→ **Required action**:
Rewrite everything from the start of the items down to the line containing "x-axis-label: Komma is", replacing "particular" with "specific" and keeping all else unchanged. Leave the pictures out of your answer.

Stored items
● ● ● ●
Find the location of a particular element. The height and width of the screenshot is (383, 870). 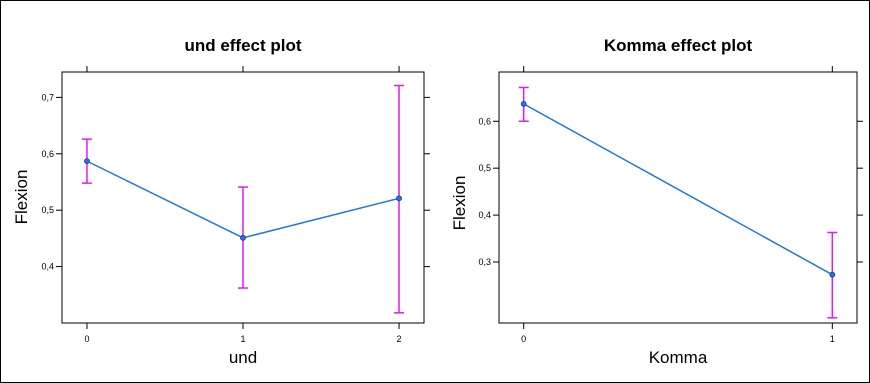

x-axis-label: Komma is located at coordinates (678, 358).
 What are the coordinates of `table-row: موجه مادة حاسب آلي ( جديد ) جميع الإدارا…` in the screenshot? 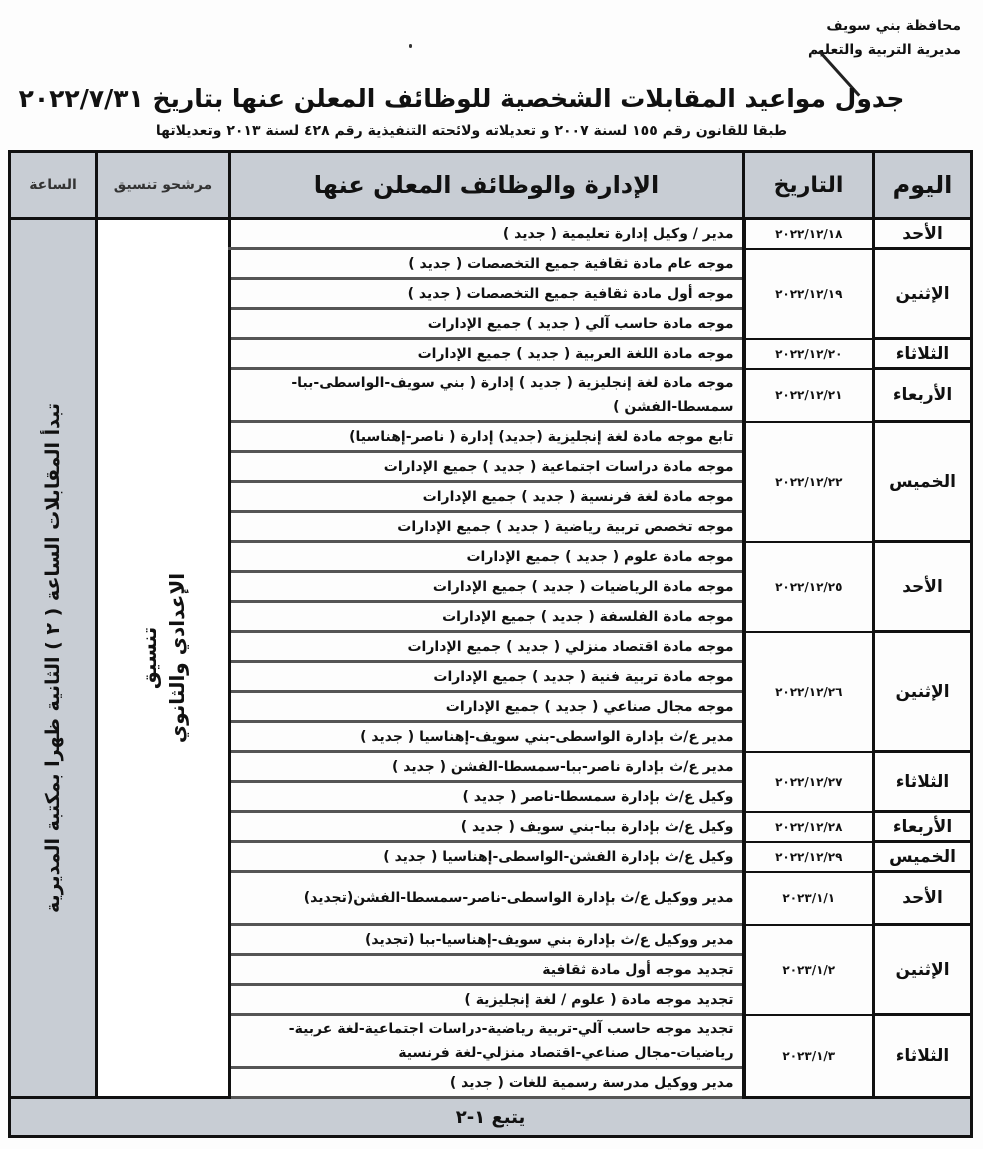 It's located at (491, 324).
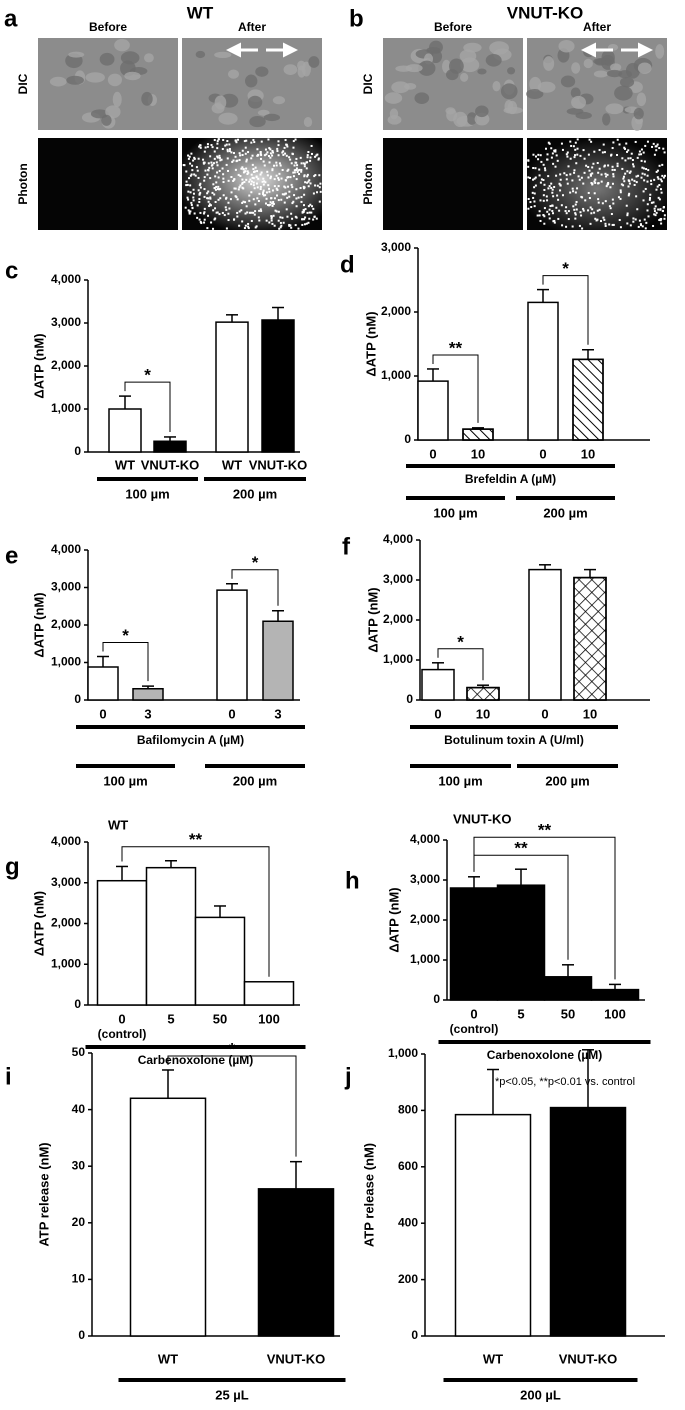 The image size is (685, 1410). Describe the element at coordinates (170, 464) in the screenshot. I see `x-tick-label: VNUT-KO` at that location.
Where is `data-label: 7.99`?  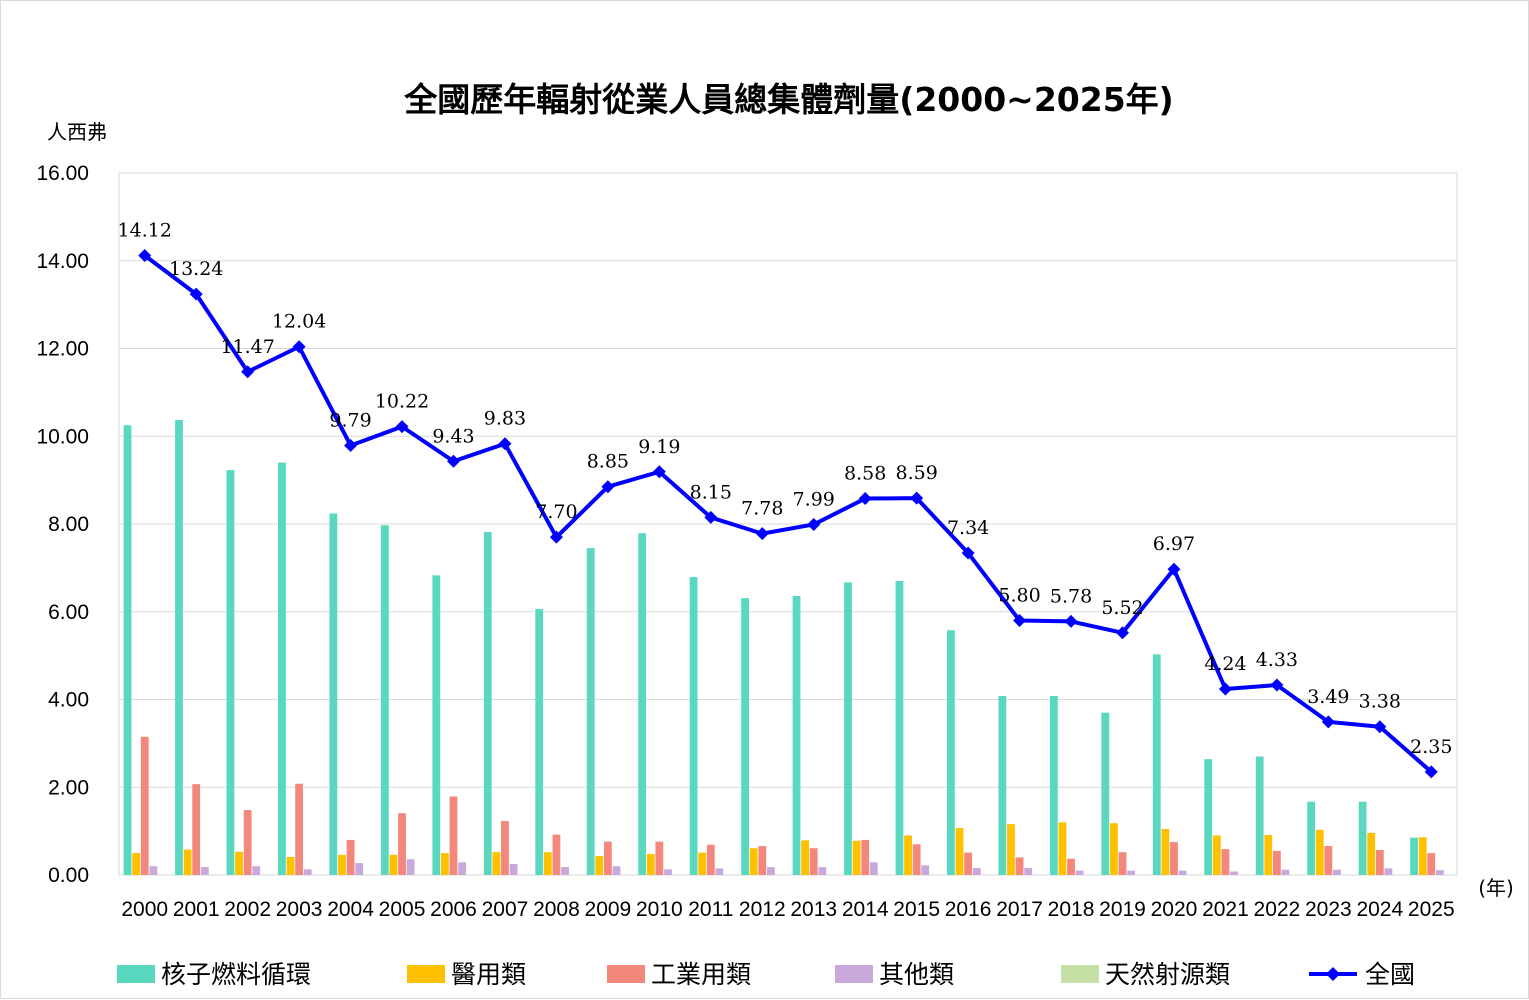
data-label: 7.99 is located at coordinates (814, 499).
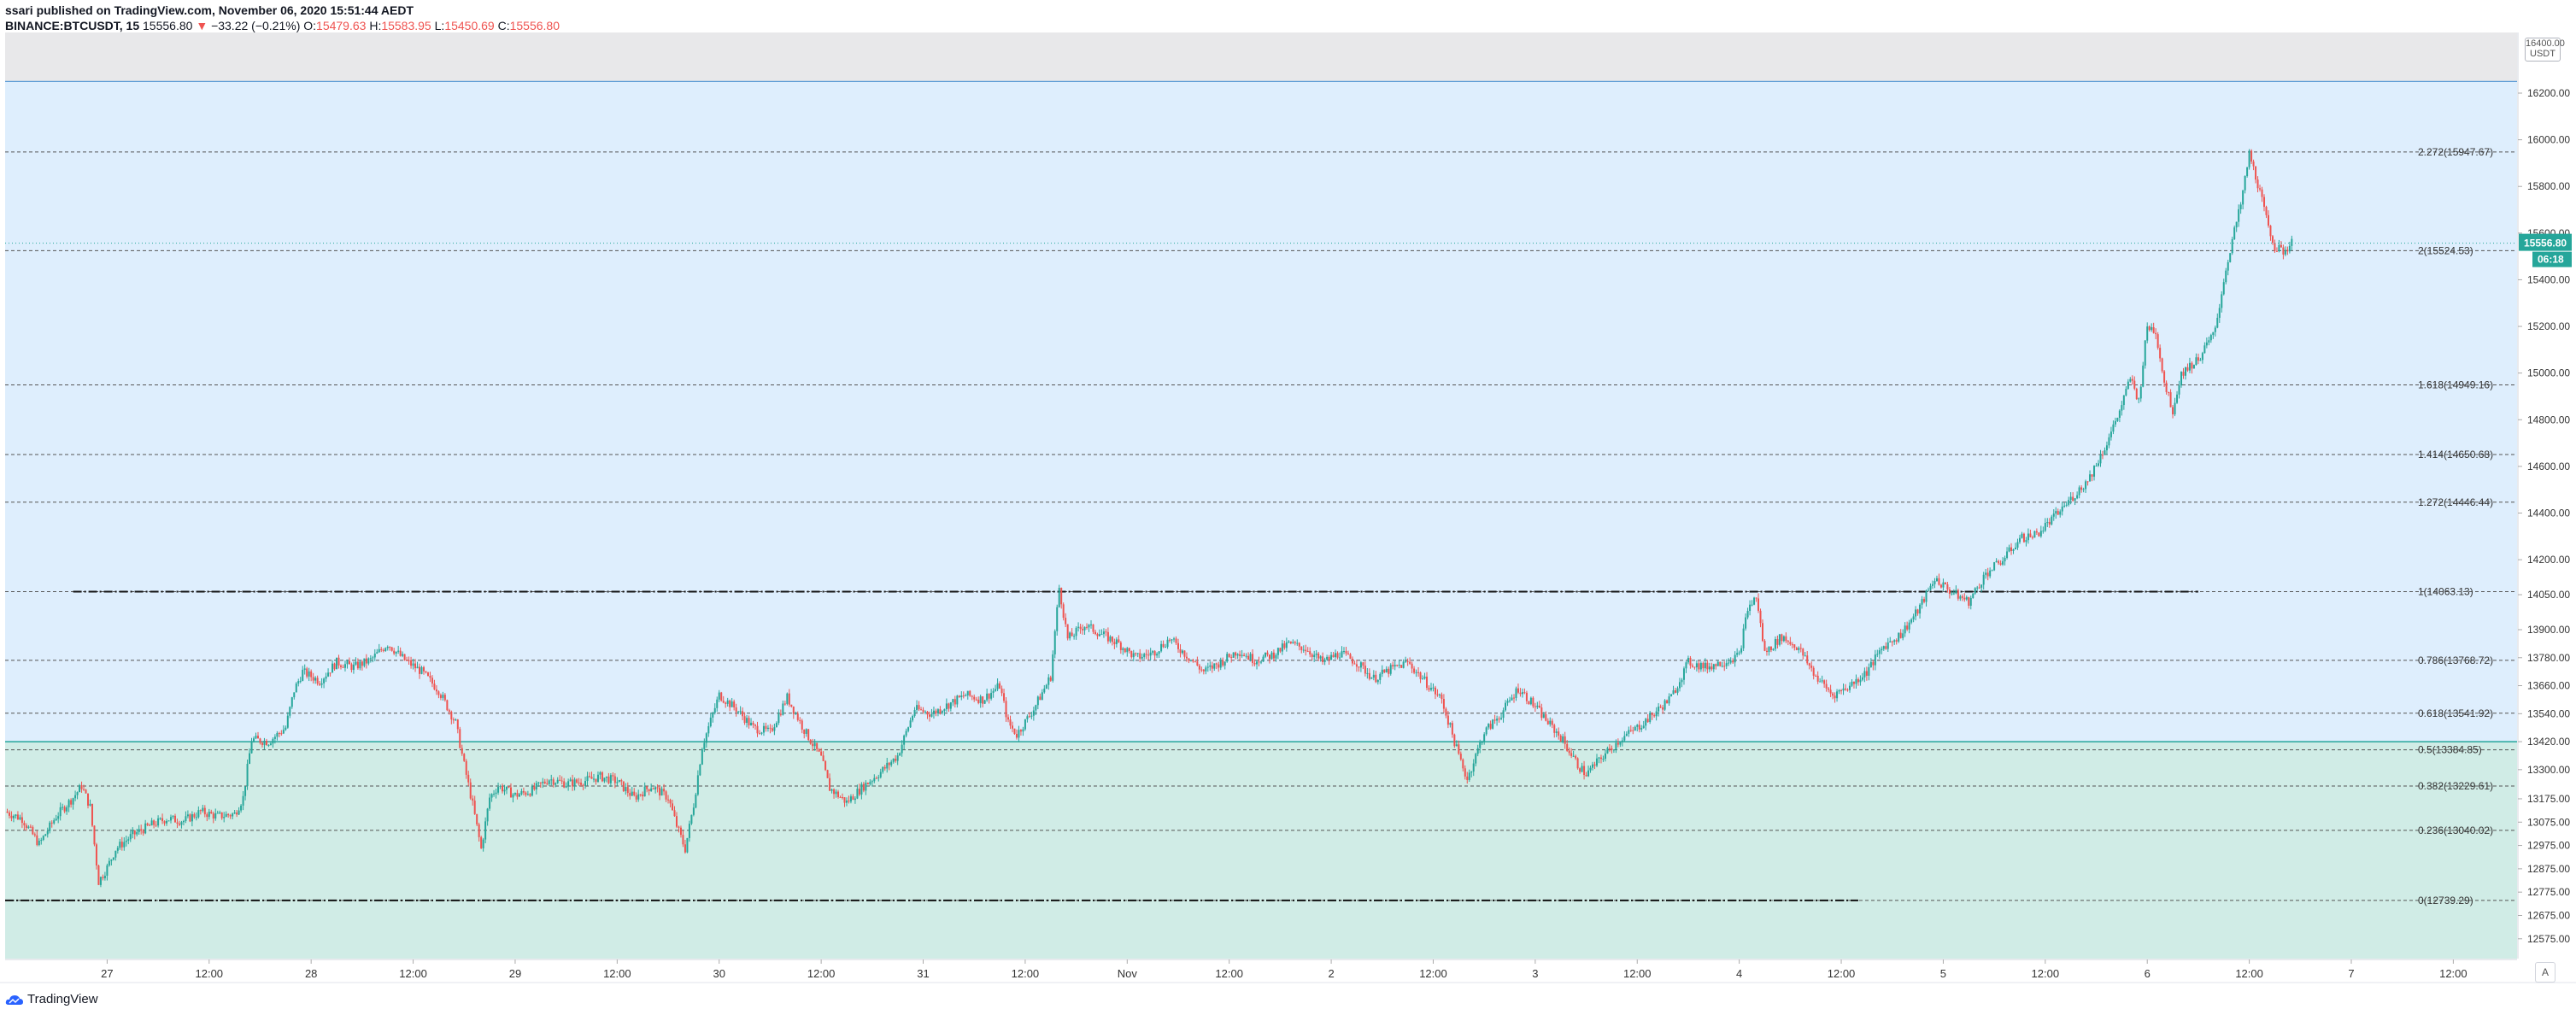 The height and width of the screenshot is (1015, 2576). Describe the element at coordinates (2456, 830) in the screenshot. I see `fib-level-label: 0.236(13040.02)` at that location.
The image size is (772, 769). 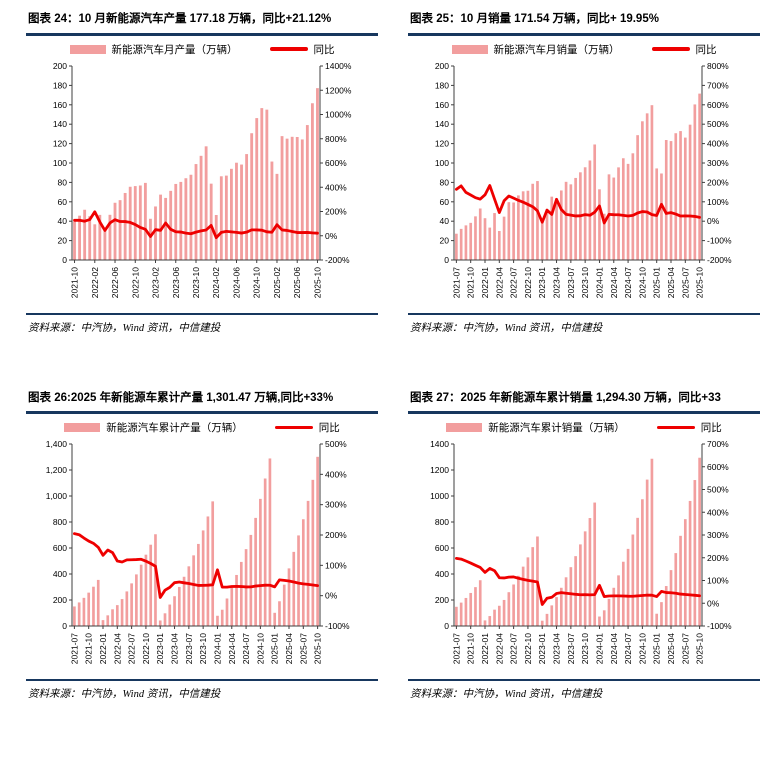 I want to click on svg-text: 2021-10, so click(x=75, y=282).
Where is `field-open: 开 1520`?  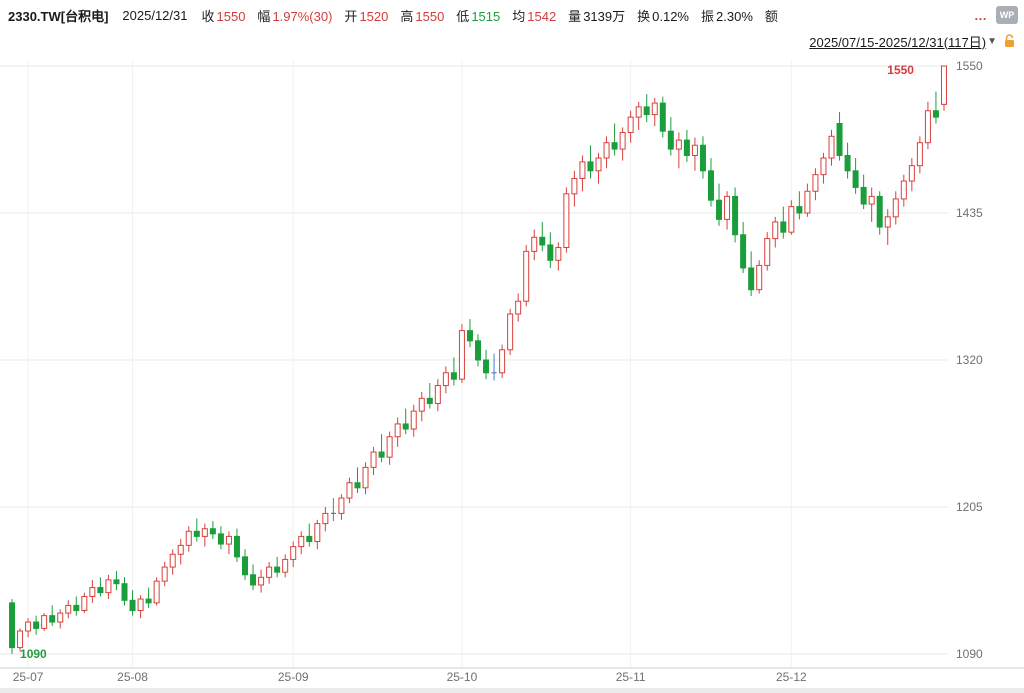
● ● ● ●
→ **Output below**:
Find the location of a specific element. The height and width of the screenshot is (383, 870). 

x-axis-label: Komma is located at coordinates (678, 358).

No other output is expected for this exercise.